Coorens Tim H H, Oh Ji Won, Choi Yujin Angelina, Lim Nam Seop, Zhao Boxun, Voshall Adam, Abyzov Alexej, Antonacci-Fulton Lucinda, Aparicio Samuel, Ardlie Kristin G, Bell Thomas J, Bennett James T, Bernstein Bradley E, Blanchard Thomas G, Boyle Alan P, Buenrostro Jason D, Burns Kathleen H, Chen Fei, Chen Rui, Choudhury Sangita, Doddapaneni Harsha V, Eichler Evan E, Evrony Gilad D, Faith Melissa A, Fazzio Thomas G, Fulton Robert S, Garber Manuel, Gehlenborg Nils, Germer Soren, Getz Gad, Gibbs Richard A, Hernandez Raquel G, Jin Fulai, Korbel Jan O, Landau Dan A, Lawson Heather A, Lennon Niall J, Li Heng, Li Yan, Loh Po-Ru, Marth Gabor, McConnell Michael J, Mills Ryan E, Montgomery Stephen B, Natarajan Pradeep, Park Peter J, Satija Rahul, Sedlazeck Fritz J, Shao Diane D, Shen Hui, Stergachis Andrew B, Underhill Hunter R, Urban Alexander E, VonDran Melissa W, Walsh Christopher A, Wang Ting, Wu Tao P, Zong Chenghang, Lee Eunjung Alice, Vaccarino Flora M
Broad Institute of MIT and Harvard, Cambridge, MA, USA.

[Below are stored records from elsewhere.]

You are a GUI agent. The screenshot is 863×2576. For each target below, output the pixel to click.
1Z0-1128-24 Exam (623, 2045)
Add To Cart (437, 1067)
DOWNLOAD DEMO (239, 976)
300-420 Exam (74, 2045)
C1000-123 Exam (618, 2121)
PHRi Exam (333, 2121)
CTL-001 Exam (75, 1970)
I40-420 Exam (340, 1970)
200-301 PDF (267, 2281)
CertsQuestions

European Bioinformatics Institute, European Molecular Biology Laboratory (EMBL-EBI), Cambridge, UK.
Nature. 2025 Jul;643(8070):47-59. doi: 10.1038/s41586-025-09096-7. Epub 2025 Jul 2.
From fertilization onwards, the cells of the human body acquire variations in their DNA sequence, known as somatic mutations. These postzygotic mutations arise from intrinsic errors in DNA replication and repair, as well as from exposure to mutagens. Somatic mutations have been implicated in some diseases, but a fundamental understanding of the frequency, type and patterns of mutations across healthy human tissues has been limited. This is primarily due to the small proportion of cells harbouring specific somatic variants within an individual, making them more challenging to detect than inherited variants. Here we describe the Somatic Mosaicism across Human Tissues Network, which aims to create a reference catalogue of somatic mutations and their clonal patterns across 19 different tissue sites from 150 non-diseased donors and develop new technologies and computational tools to detect somatic mutations and assess their phenotypic consequences, including clonal expansions. This strategy enables a comprehensive examination of the mutational landscape across the human body, and provides a comparison baseline for somatic mutation in diseases. This will lead to a deep understanding of somatic mutations and clonal expansions across the lifespan, as well as their roles in health, in ageing and, by comparison, in diseases.
从受精开始,人体细胞的DNA序列就会出现变异,即体细胞突变。这些合子后突变源于DNA复制和修复过程中的内在错误,以及暴露于诱变剂。体细胞突变与某些疾病有关,但对于健康人体组织中突变的频率、类型和模式的基本了解一直有限。这主要是因为个体中携带特定体细胞变异的细胞比例很小,使得它们比遗传变异更难检测。在此,我们描述了人类组织体细胞嵌合网络,其目的是创建一个体细胞突变及其克隆模式的参考目录,涵盖来自150名非患病捐赠者的19个不同组织部位,并开发新技术和计算工具来检测体细胞突变并评估其表型后果,包括克隆扩增。这一策略能够全面检查人体的突变图谱,并为疾病中的体细胞突变提供比较基线。这将有助于深入了解一生中的体细胞突变和克隆扩增,以及它们在健康、衰老以及疾病中的作用。